白天忙了一天了,宴席在外面摆着,他们这一家子都只是象征性的出去看了看就都回来了,怎么秦昭没回来呢?
秦玄也看着秦殊玉。这当中只有他知道殊玉其实是秦昭的亲生女儿,但是他不能说,因为他还有一个儿子也喜欢殊玉,当初他和她可是废了好大的劲才劝的另一个放弃了殊玉。理由就是燕迟的优生优育学——
近亲不能结婚!
可是这其中还有一点是这当中所有人都知道,但是他最肯定,而他的女人最否定的事。
那就是他瞒了燕迟多年的事,其实——
秦昭是他的异母亲哥哥,而且他一直未曾对他差过,只是偶尔的态度不好罢了——
这一点,当初他也曾怀疑过,但是却在十六年前就被肯定了,而他却没有提起过,就让她一直认为秦昭是她这个身体的亲哥哥——
他怕没有了那层牵绊,她会选择秦昭——
可是如今秦昭与别人的的女儿都已经十二岁了,他也知道,当初是他多心了,可是——现在却不知道该怎么说起——
秦殊玉调皮的笑着。
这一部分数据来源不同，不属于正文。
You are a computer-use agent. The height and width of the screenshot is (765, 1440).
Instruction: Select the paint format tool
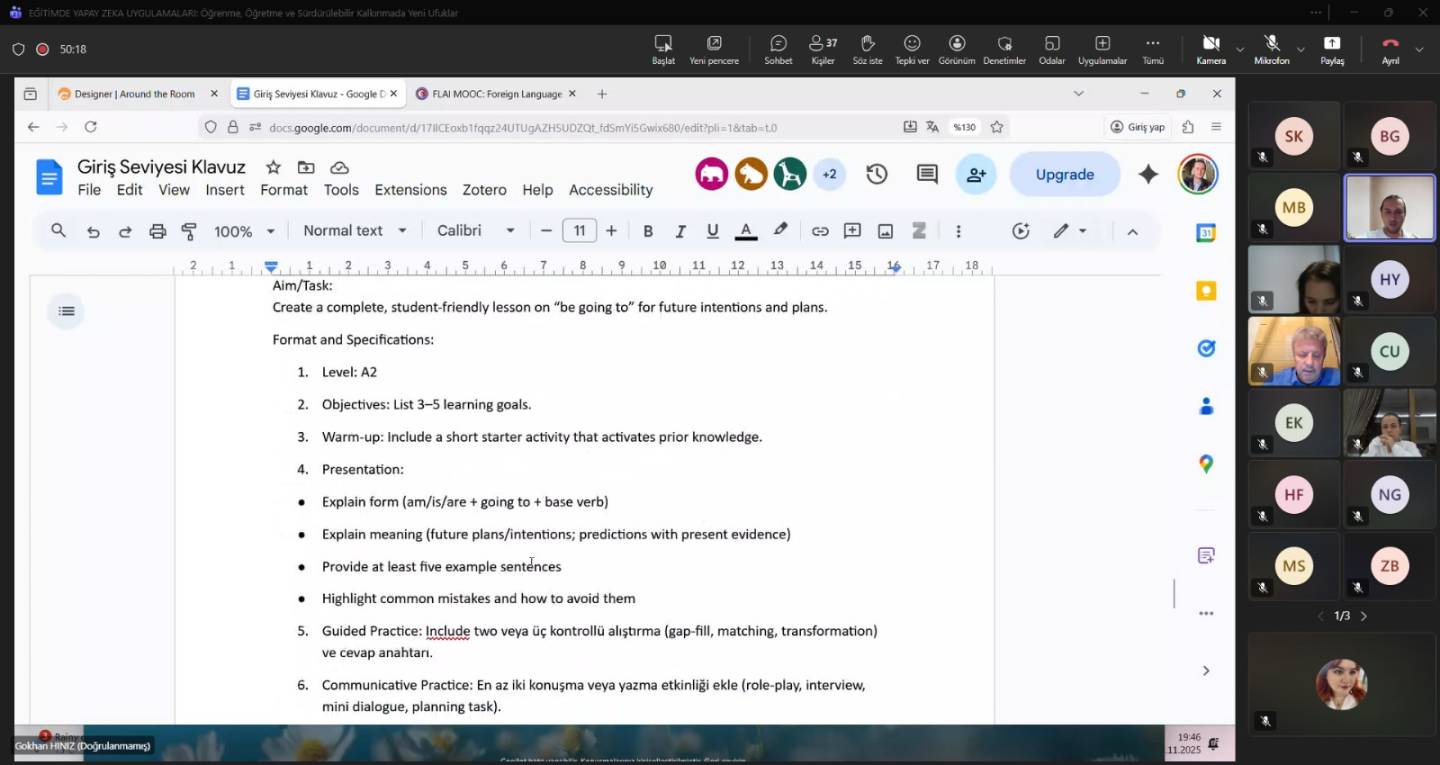pos(189,231)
“父王说,他来招待外面的宾客,好让我们一家聚聚。”
秦殊玉对这里并不陌生,因为自打她出生以来就被喜欢女孩却一直没有机会生的皇后包进宫抚养着,虽然口上叫着皇后,皇上,但是其实比她自己的父王还要亲近许多。
燕迟轻轻一笑,尽量忽略最小的秦苏的眼神。“还是差人把你父王也叫回来吧,外面有相国就好了。”他们很信任燕清涟的。
秦苏腾地坐起身。“我去吧。”
秦珏也起身。“那个,大哥,我觉得,你这衣服太香艳了——”他看不下去了,再看就要有同性恋的倾向了。
秦玄危险的眯起眼睛,看着那个正低头做缩头乌龟的女人。